Adoption goes awry.


written and directed by Jan Svankmajer runs Feb. 8-14 at Varsity

THIS GROTESQUE updated Czech fairy tale about a ravenous tree-root baby should resonate here in the chastened, postcrash Silicon Forest. "This can't end well," worries Karel, the storklike father of the carving-come-to-life, yet his desperate parental yearning wins out. He sounds like someone who greedily bought Amazon stock at $135 per share—then had his misgivings disastrously realized.

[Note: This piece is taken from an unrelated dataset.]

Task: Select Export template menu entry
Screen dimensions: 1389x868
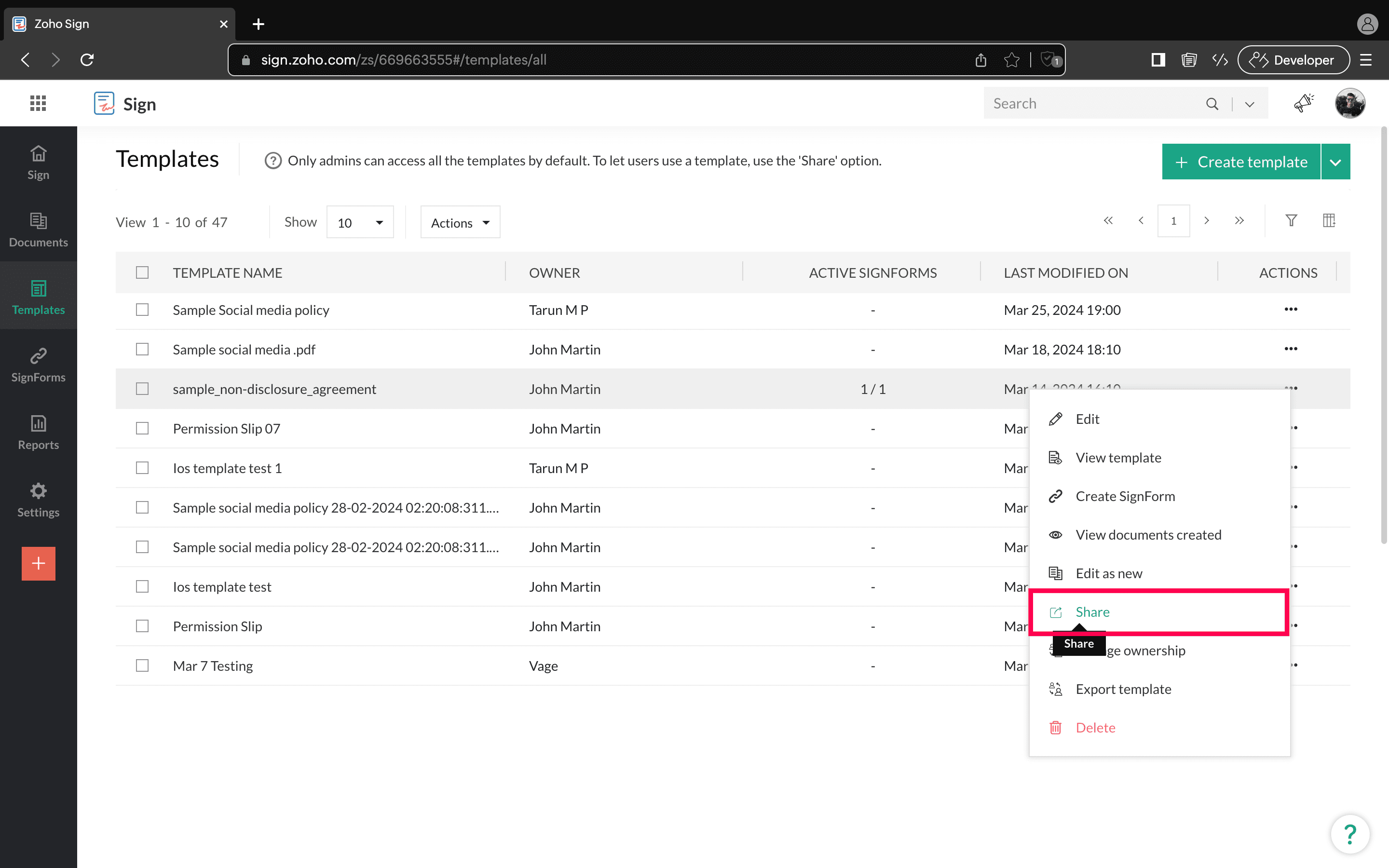Action: pyautogui.click(x=1123, y=689)
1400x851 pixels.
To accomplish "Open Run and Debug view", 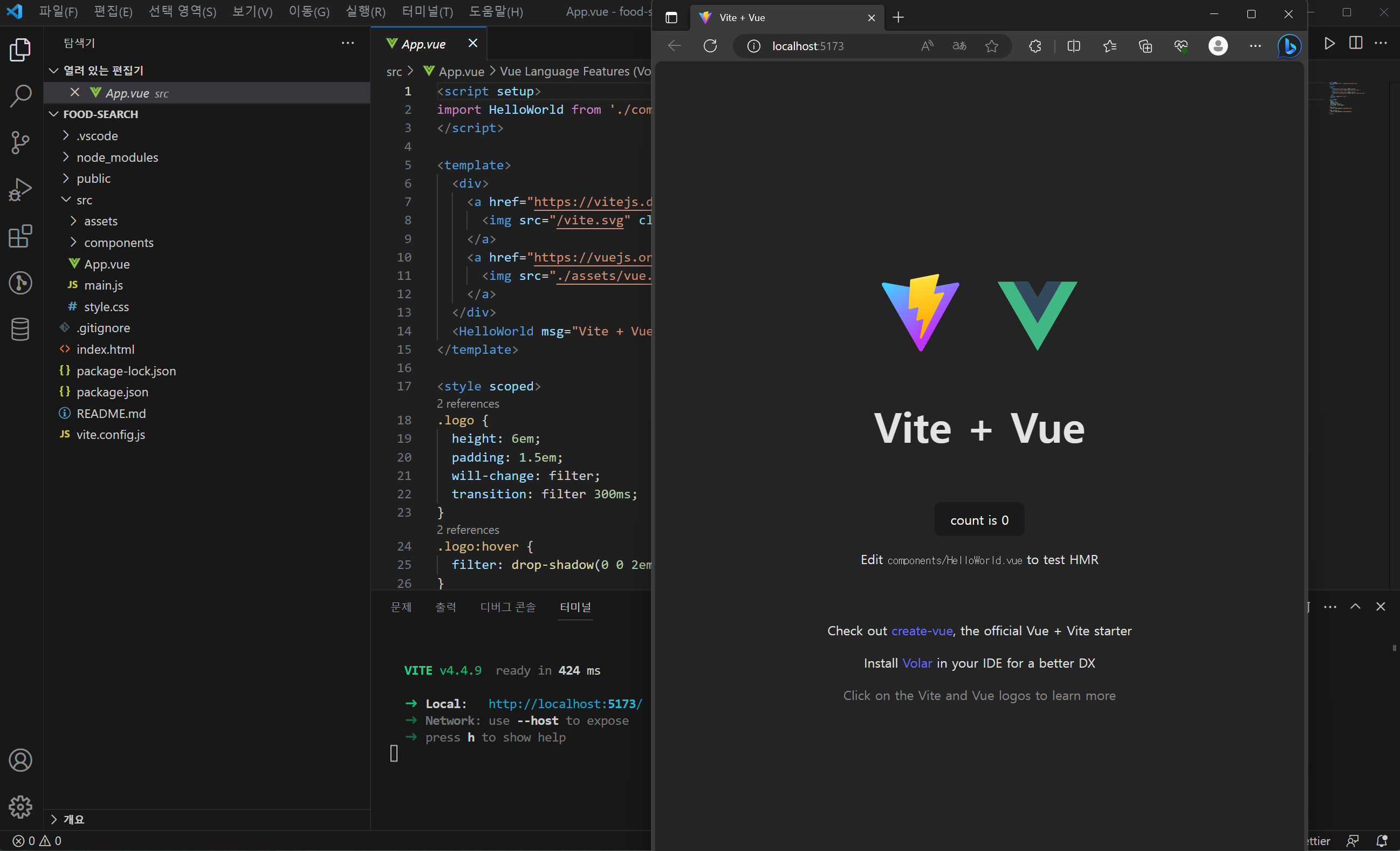I will 20,189.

Karel and his wife, Bozena, can be forgiven their longing for a child. In his fertile imagination, Karel envisions babies everywhere—inside a melon or netted from a fishmonger's tank. So, in Jan Svankmajer's whimsical vision, it follows that Karel sees the form of an infant in a stump he pulls from the ground and shapes into a gift for his despairing wife. In an increasingly feral manner, Bozena embraces the illusion and feigns pregnancy in order to bring the baby home (under the suspicious gaze of the neighbor's precocious child Alzbetka). Reluctantly, Karel goes along and names the child Otik, but in private he warily calls it Otesᮥk—referring to the folktale of the tree-root child that comes to life with a rapacious, destructive appetite.

As you might expect from Svankmajer (admired by Tim Burton and Terry Gilliam for his surrealist puppet films), Otik indeed comes to life in stylized stop-motion animation. He develops teeth and an eye—plus a grisly taste for the cat and the postman. Alzbetka recognizes the story, too, and tries to prevent the monster's inevitable end.

Although the movie drags at 127 minutes, Svankmajer's fecund creativity is impossible not to admire. He fires at his target with the broad imprecision of buckshot, peppering his theme of desire and its devastating consequences with the pretty lies of TV ads and an elderly pedophile who frailly pursues Alzbetka. The final, vivid effect of Otik leaves us happily stumped.